Infowars
September 24, 2012
Biotech giant Monsanto has launched a desperate damage control effort in the aftermath of a French study
which found that rats fed on Monsanto’s genetically-engineered corn
were far more likely to suffer tumors, organ failure and premature
death.
Aside from the details of the study, a wider question
remains.
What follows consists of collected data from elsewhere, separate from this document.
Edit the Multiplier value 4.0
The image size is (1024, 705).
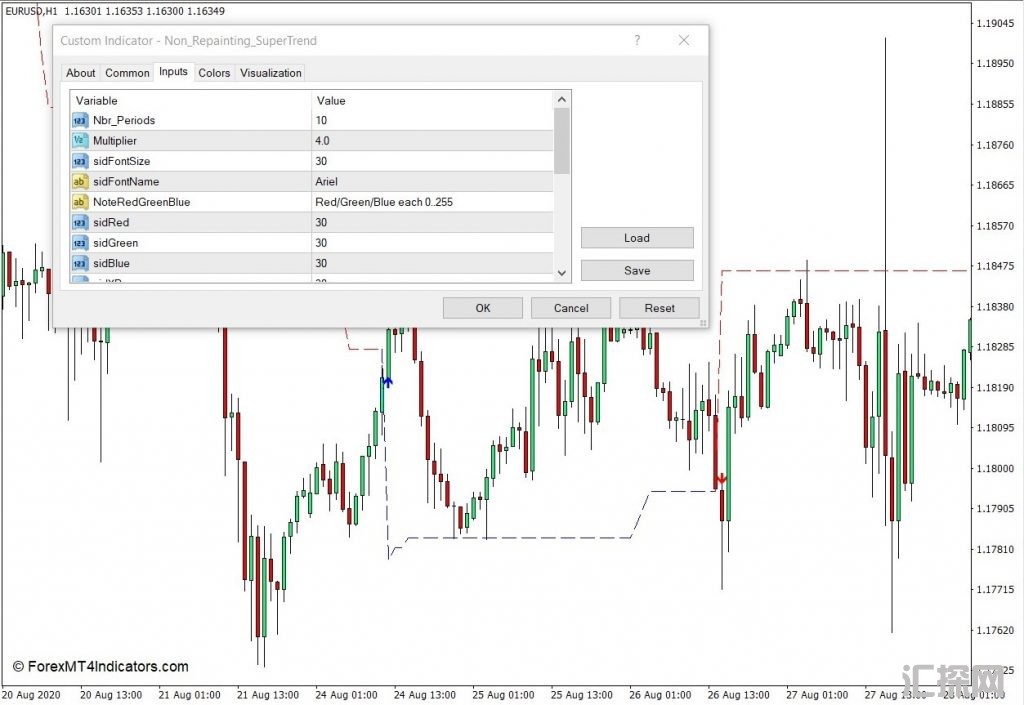430,141
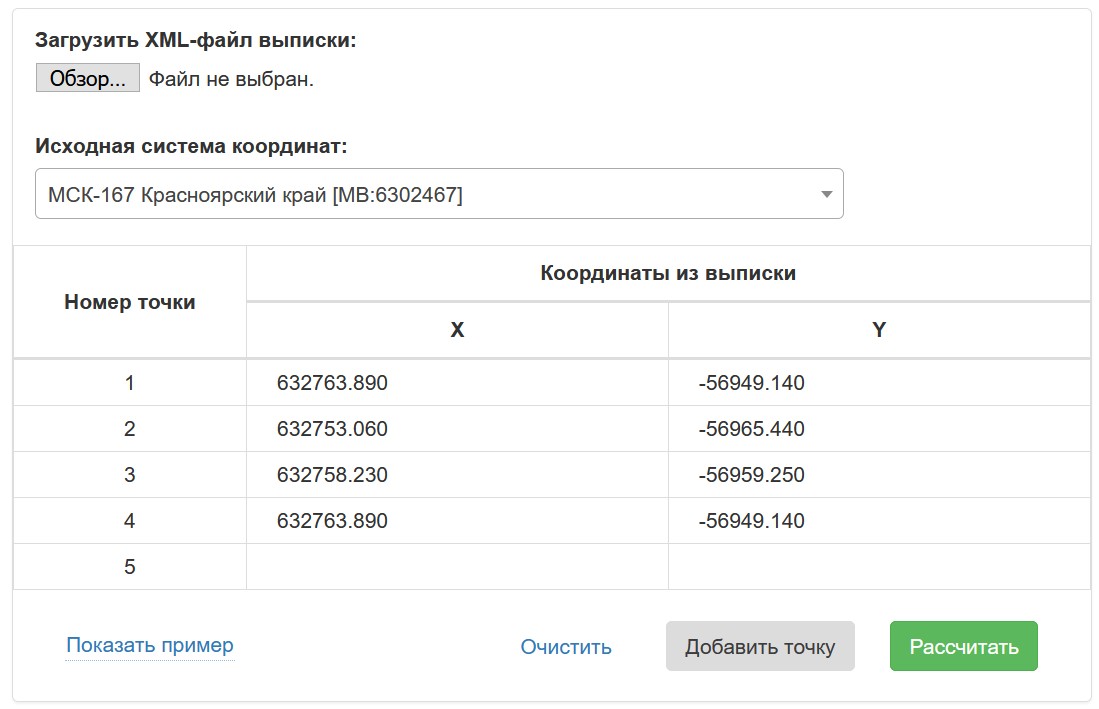The width and height of the screenshot is (1099, 709).
Task: Open 'Показать пример' link
Action: 149,645
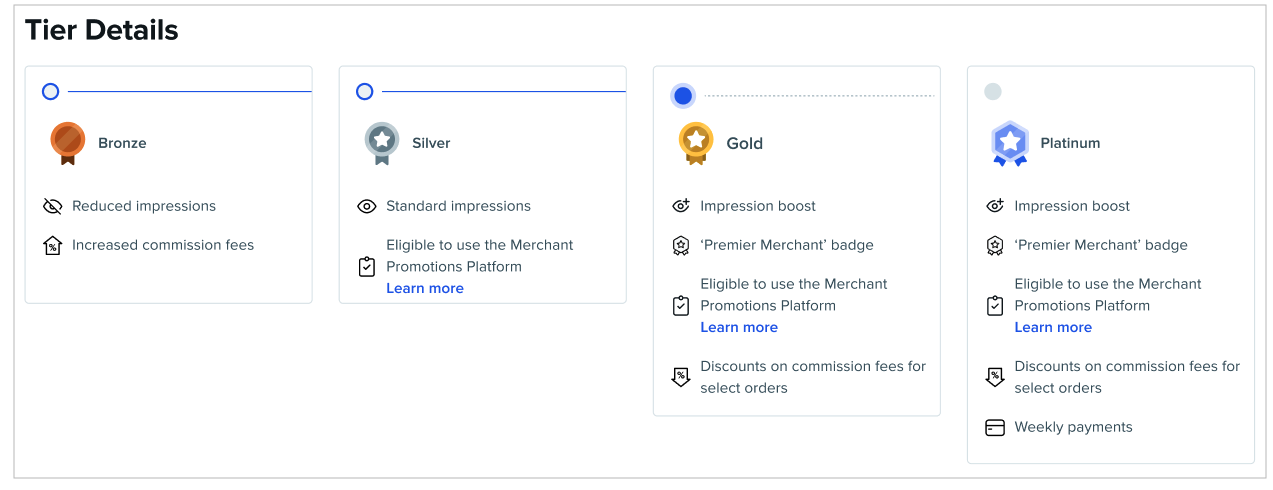Open Learn more link in Gold card
1273x490 pixels.
(739, 327)
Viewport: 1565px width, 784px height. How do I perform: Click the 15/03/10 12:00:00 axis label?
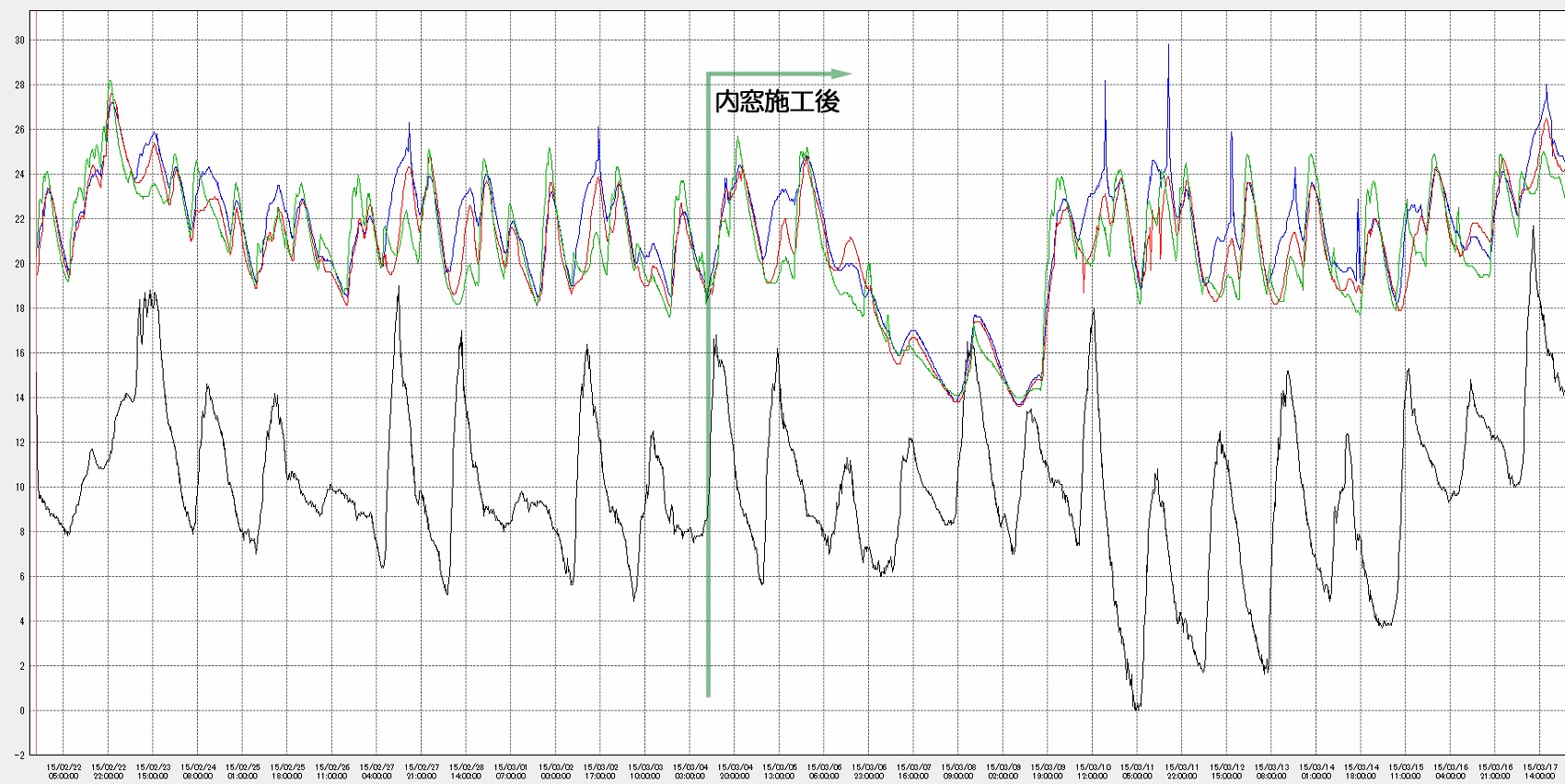(1093, 771)
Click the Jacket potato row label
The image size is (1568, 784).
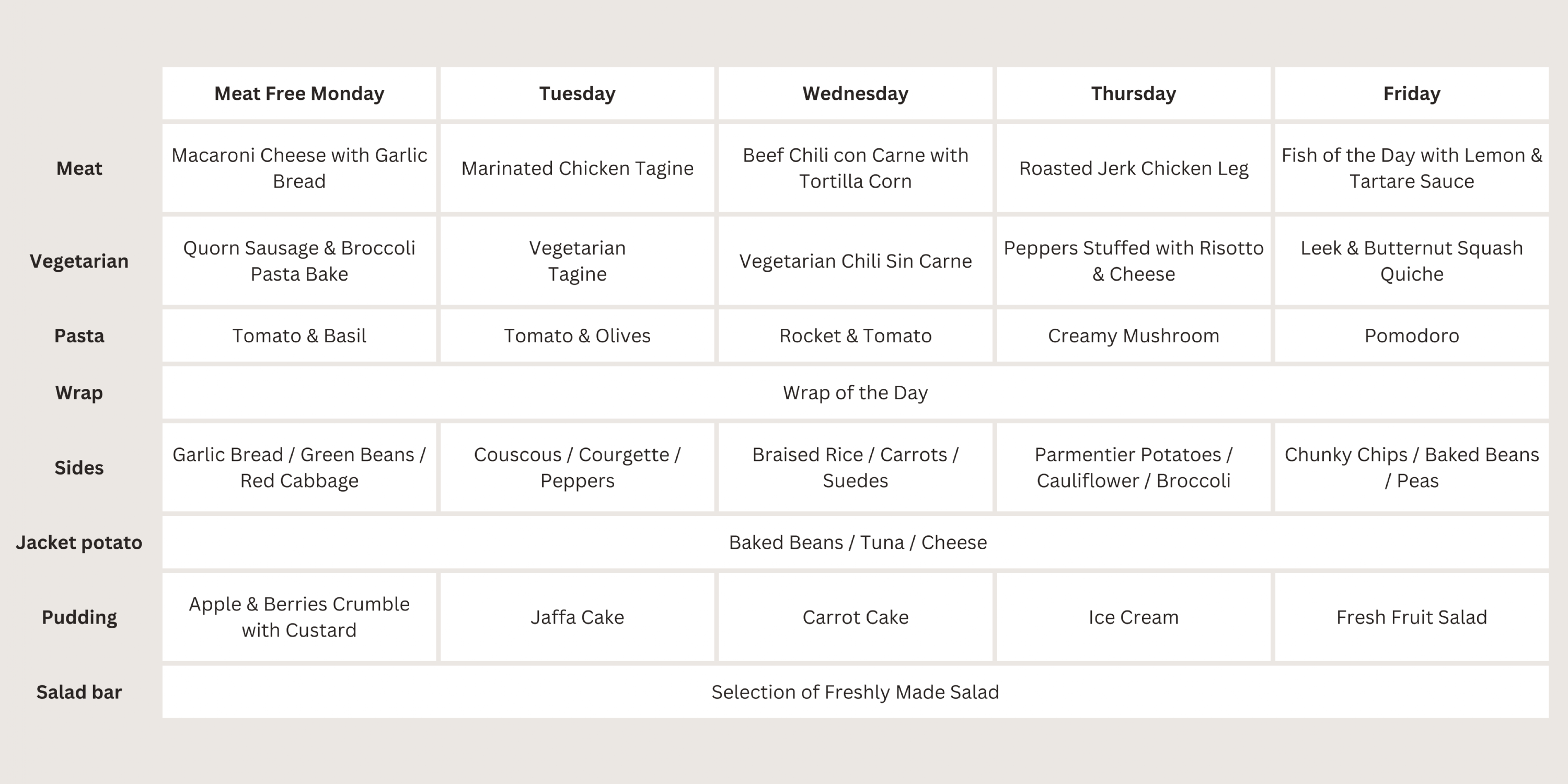click(79, 543)
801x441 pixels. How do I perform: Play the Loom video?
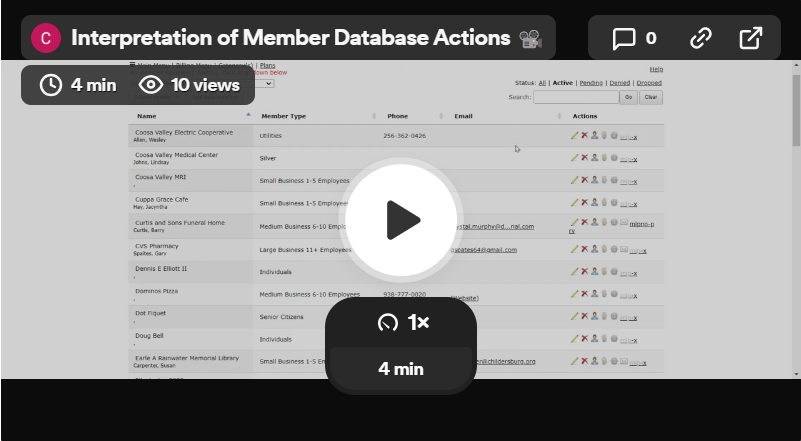click(401, 220)
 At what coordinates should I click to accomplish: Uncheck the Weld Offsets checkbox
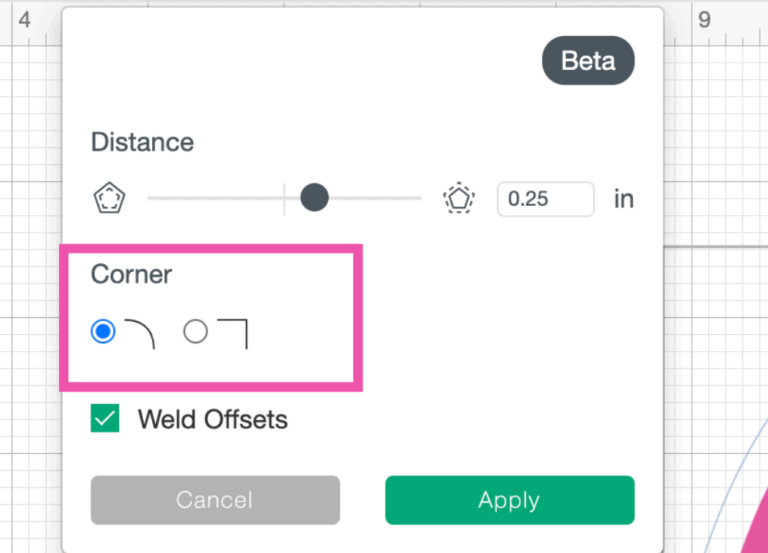[105, 419]
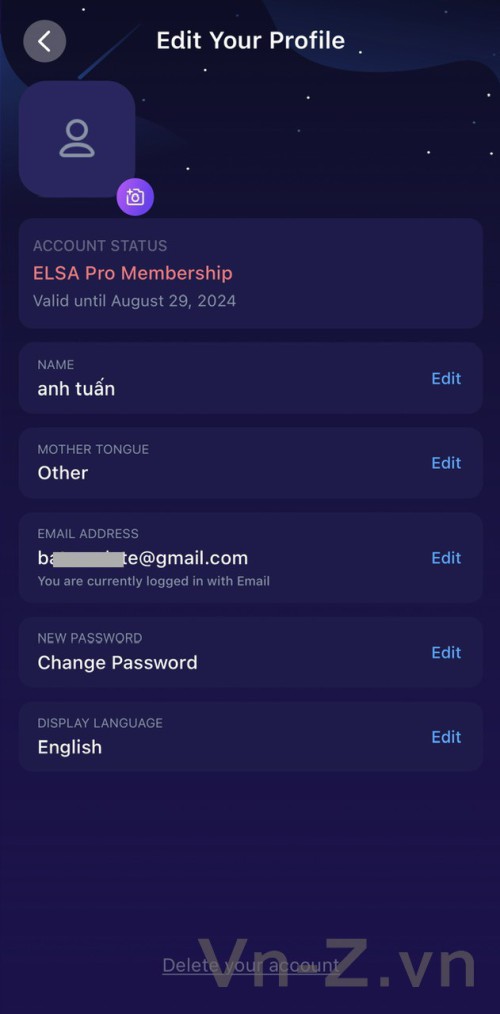Image resolution: width=500 pixels, height=1014 pixels.
Task: Select the gmail.com email address field
Action: [x=250, y=557]
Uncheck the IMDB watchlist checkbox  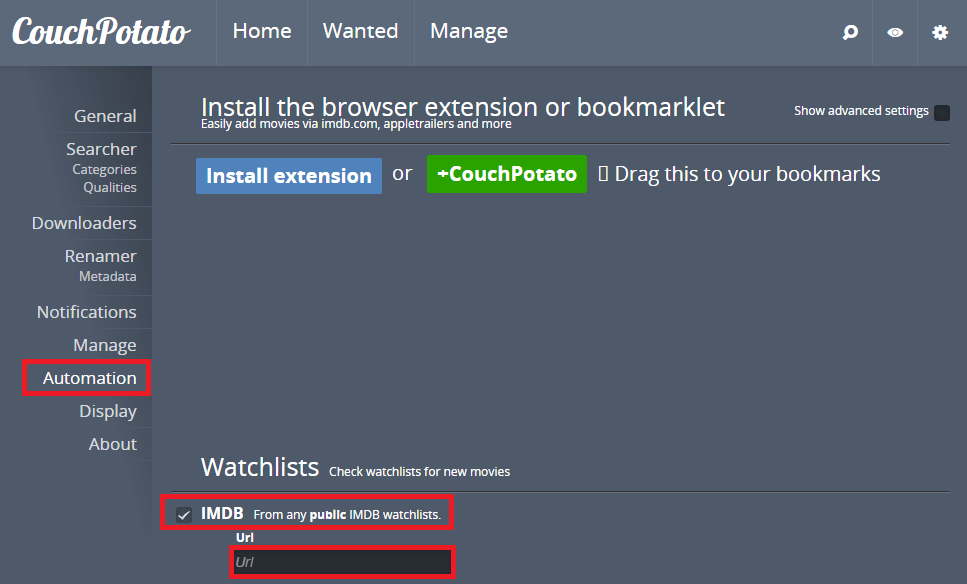click(x=184, y=514)
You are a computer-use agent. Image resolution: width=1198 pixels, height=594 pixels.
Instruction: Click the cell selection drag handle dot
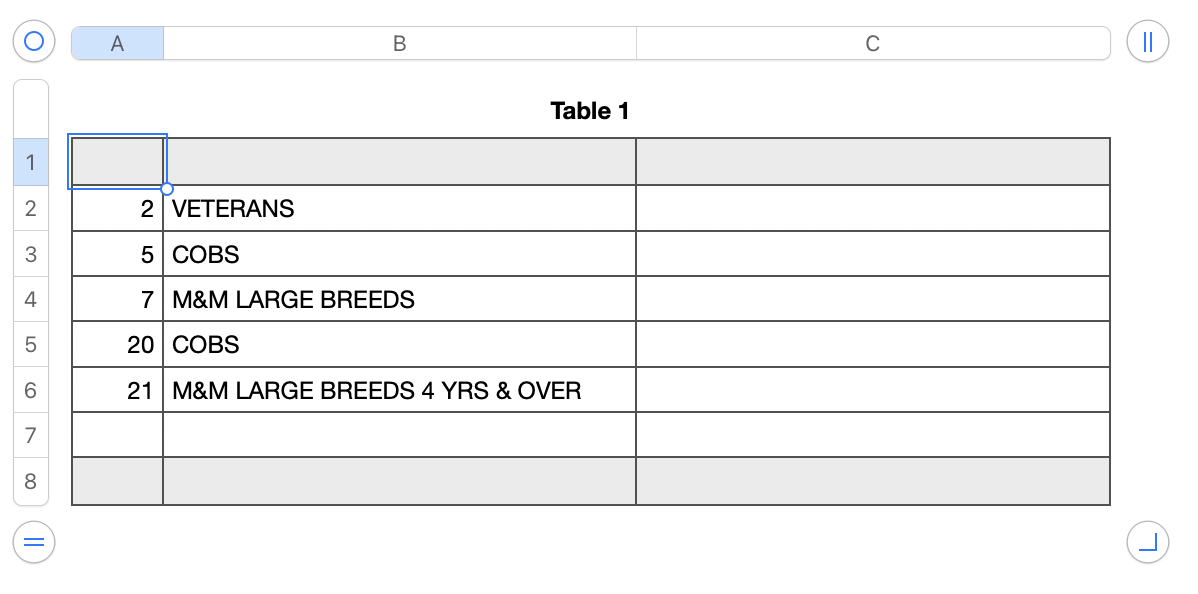(167, 189)
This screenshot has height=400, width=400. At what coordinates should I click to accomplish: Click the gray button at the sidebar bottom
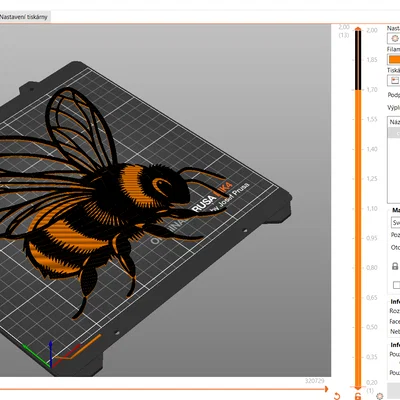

If Monsanto and other GMO giants are so confident in the safety
of their products and have no qualms about them being in the food
supply, why have they spent a combined total of over $19 million dollars in an attempt to prevent Americans from knowing that their food is genetically modified?
Monsanto has bankrolled a huge campaign fronted by
lobbyists in an effort to sink California’s Proposition 37, a bill that
would simply mandate genetically modified food and ingredients be
labeled at the retail level.
If genetically-modified food is safe and the studies have proven it is safe, why is Monsanto so desperate to keep its presence in our food hidden?
The recent study,
conducted by scientists at the University of Caen and published in the
journal Food and Chemical Toxicology, found that 50 percent of male and
70 percent of female rats fed on a diet containing NK603 – a genetically
modified corn produced by Monsanto – or those exposed to Monsanto’s
Roundup weedkiller – suffered tumors and multiple organ damage, causing
them to die prematurely.
Monsanto immediately went into spin mode, issuing a
press release over the weekend claiming that toxicologists and public
health experts had found “fundamental problems with the study design,”
without specifically explaining what those problems were.